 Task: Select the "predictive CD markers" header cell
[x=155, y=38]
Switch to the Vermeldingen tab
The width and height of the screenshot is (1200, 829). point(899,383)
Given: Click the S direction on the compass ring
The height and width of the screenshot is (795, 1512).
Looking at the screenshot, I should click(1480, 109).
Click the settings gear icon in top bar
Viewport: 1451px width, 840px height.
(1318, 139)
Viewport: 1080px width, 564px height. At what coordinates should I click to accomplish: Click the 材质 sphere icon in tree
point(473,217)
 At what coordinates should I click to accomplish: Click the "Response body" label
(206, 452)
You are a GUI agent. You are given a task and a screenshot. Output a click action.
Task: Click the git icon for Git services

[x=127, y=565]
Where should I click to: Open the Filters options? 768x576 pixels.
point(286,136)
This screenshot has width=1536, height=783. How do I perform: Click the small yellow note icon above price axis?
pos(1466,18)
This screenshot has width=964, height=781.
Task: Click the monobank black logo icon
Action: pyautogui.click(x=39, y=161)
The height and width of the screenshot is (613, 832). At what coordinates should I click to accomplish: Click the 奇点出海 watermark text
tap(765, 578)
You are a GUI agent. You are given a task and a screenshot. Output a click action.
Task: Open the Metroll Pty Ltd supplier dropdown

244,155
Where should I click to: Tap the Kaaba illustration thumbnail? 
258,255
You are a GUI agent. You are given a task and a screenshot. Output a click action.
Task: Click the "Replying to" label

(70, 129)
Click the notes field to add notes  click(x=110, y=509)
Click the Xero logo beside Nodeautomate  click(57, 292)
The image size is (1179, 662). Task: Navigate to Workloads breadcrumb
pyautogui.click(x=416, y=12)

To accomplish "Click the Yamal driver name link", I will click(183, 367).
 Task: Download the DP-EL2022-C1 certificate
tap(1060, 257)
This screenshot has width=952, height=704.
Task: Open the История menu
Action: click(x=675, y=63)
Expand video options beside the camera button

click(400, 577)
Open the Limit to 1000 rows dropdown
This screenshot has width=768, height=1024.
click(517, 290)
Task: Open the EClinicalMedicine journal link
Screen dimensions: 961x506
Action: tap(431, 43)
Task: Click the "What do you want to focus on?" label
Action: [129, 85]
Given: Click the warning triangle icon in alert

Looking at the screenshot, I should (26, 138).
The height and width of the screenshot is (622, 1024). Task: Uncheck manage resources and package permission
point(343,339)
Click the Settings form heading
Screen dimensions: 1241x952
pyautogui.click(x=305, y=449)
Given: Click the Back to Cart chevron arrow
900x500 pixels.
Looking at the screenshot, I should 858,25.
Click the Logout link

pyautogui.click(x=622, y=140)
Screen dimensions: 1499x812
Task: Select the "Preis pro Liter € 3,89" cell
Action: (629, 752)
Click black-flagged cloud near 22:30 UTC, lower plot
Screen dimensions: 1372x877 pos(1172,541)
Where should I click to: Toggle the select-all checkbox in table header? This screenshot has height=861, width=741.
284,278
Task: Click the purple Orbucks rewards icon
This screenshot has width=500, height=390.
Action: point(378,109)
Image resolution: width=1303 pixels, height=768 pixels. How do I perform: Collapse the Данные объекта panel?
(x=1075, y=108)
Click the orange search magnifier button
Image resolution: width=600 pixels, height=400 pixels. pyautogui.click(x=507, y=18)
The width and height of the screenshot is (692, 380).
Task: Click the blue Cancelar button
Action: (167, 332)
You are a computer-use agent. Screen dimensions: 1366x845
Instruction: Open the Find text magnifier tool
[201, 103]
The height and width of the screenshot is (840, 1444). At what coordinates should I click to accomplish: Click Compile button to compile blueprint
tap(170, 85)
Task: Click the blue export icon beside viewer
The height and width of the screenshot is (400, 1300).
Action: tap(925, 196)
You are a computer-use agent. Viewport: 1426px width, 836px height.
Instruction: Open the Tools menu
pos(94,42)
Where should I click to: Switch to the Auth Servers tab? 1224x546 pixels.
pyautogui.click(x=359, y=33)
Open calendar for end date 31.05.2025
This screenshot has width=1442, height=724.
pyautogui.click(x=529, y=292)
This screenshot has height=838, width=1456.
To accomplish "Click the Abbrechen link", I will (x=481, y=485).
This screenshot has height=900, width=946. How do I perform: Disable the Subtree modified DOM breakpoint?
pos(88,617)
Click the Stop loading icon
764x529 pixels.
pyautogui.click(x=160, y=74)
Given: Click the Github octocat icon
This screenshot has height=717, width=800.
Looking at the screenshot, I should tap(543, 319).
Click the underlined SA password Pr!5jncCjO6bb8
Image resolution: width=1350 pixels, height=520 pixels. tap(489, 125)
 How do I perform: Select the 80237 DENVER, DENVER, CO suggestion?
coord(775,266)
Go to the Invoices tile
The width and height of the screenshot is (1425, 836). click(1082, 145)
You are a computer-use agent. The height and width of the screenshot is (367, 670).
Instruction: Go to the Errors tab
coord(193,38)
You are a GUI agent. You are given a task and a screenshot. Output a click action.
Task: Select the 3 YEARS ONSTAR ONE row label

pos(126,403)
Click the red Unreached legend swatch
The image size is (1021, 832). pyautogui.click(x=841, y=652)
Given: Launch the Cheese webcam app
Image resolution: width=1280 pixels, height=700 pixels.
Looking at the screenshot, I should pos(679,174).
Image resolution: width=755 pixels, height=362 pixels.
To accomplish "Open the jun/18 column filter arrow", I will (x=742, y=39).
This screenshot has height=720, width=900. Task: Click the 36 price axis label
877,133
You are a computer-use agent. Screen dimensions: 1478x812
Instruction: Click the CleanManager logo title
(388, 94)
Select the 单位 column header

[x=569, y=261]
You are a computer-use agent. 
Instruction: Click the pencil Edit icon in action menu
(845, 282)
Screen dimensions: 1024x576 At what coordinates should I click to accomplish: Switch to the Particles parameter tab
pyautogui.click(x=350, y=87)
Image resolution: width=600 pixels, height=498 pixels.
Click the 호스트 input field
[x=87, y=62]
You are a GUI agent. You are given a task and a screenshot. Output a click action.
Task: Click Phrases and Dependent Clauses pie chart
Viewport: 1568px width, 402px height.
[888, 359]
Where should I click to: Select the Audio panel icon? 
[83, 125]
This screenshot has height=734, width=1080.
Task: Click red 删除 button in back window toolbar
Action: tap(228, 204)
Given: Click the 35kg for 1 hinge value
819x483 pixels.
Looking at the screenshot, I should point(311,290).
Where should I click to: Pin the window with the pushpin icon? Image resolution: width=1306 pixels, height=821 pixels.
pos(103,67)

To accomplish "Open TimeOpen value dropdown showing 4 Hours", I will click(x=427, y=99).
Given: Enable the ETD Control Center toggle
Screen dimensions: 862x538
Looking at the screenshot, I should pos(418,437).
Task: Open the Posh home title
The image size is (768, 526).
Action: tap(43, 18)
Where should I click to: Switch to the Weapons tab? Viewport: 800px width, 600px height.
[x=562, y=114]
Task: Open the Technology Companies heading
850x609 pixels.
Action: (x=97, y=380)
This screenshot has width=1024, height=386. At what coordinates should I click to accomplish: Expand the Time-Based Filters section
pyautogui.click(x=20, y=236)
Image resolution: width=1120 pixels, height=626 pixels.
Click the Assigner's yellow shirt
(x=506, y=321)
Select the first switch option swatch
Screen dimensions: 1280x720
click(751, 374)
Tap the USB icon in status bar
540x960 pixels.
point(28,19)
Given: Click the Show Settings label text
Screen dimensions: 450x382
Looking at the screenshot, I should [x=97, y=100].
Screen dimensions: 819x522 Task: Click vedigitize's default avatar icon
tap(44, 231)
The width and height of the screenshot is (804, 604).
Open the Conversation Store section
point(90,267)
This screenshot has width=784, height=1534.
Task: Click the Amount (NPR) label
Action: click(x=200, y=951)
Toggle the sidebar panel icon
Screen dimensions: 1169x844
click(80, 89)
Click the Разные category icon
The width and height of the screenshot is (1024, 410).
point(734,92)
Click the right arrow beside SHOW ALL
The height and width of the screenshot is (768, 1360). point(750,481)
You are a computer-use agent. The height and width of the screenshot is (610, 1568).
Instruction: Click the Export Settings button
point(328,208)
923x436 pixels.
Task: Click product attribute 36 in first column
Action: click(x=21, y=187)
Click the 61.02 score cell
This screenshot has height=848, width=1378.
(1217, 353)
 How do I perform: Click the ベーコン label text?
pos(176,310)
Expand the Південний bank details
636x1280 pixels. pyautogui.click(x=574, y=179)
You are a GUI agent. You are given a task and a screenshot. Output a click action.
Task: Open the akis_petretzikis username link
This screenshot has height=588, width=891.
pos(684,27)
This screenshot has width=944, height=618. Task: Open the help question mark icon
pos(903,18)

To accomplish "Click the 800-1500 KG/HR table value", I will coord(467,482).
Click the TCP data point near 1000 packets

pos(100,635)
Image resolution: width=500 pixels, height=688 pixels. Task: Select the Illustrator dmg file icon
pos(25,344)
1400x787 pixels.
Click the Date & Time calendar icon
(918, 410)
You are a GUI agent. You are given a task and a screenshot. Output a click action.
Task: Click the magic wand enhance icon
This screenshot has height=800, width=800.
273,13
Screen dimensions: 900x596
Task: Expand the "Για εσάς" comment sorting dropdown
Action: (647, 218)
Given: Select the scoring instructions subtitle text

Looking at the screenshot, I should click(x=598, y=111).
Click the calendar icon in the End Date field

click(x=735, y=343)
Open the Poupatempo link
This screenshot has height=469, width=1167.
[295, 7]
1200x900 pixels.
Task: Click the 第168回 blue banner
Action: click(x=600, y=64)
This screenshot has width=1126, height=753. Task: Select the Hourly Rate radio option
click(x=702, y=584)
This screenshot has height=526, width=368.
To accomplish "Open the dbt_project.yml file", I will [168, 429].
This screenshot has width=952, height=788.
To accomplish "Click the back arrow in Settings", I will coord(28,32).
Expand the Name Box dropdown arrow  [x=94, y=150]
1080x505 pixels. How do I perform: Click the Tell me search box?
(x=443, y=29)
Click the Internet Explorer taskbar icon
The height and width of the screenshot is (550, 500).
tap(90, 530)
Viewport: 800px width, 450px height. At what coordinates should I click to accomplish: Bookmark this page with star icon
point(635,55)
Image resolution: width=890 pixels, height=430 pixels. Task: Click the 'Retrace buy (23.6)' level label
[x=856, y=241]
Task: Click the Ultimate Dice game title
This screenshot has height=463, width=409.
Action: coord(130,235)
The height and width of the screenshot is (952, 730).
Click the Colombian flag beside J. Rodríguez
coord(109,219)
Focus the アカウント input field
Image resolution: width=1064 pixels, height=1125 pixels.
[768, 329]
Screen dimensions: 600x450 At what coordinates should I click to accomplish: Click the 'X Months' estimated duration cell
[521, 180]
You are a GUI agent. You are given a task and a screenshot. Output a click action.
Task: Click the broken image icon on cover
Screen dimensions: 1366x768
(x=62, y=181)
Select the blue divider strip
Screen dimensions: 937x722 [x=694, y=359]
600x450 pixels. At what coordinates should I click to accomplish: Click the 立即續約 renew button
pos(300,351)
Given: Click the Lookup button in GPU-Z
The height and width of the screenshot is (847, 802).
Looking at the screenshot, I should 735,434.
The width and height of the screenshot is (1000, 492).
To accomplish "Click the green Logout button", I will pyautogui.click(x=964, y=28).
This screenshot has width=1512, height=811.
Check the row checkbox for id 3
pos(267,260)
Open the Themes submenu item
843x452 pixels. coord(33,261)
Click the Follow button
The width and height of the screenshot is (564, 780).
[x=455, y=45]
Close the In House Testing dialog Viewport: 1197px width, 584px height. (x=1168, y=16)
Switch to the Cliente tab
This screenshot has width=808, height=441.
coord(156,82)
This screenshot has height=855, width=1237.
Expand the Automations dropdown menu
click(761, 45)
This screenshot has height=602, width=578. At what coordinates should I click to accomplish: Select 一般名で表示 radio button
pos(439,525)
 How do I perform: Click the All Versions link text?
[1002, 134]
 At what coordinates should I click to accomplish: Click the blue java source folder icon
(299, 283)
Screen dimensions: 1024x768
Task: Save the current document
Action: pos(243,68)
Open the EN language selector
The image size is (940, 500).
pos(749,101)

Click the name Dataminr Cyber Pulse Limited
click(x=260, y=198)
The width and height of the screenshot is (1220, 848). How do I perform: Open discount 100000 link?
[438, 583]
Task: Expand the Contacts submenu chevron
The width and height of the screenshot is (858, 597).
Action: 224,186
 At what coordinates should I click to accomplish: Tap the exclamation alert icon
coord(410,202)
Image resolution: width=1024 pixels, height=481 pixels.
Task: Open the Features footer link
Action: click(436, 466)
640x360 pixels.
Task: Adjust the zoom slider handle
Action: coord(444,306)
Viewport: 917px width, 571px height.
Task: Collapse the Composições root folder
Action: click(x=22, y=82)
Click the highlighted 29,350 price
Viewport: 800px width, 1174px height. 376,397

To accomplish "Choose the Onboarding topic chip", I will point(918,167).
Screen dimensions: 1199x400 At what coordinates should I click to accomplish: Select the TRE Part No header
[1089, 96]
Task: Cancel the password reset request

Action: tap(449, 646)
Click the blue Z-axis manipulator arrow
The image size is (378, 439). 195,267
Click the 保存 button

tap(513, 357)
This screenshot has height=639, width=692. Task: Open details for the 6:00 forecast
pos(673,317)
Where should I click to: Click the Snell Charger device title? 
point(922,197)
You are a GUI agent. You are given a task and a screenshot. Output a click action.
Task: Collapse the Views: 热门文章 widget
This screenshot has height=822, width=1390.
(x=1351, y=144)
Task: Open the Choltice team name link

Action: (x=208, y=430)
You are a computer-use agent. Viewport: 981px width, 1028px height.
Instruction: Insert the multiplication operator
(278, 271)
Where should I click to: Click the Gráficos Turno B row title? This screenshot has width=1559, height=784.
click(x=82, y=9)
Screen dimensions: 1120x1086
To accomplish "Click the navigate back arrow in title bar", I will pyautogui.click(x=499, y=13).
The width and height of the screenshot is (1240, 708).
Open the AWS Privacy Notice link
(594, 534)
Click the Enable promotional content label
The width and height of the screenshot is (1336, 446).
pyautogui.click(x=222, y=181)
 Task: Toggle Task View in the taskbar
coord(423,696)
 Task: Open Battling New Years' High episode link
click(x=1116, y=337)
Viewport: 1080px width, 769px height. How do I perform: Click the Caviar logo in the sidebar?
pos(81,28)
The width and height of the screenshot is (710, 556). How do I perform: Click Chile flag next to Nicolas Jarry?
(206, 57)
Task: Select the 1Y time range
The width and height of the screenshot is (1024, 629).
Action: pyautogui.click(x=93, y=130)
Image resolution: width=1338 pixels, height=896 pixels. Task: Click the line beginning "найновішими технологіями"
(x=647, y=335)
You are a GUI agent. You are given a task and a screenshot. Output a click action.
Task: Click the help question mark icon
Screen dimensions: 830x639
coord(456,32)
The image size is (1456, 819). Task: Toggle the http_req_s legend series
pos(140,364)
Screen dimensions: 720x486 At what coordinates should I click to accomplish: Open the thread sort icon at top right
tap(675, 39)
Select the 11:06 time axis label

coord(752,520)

===============

Directions for this task:
Please find how many lines of the entries above include the string "heading", giving the number and nothing else.

Answer box:
2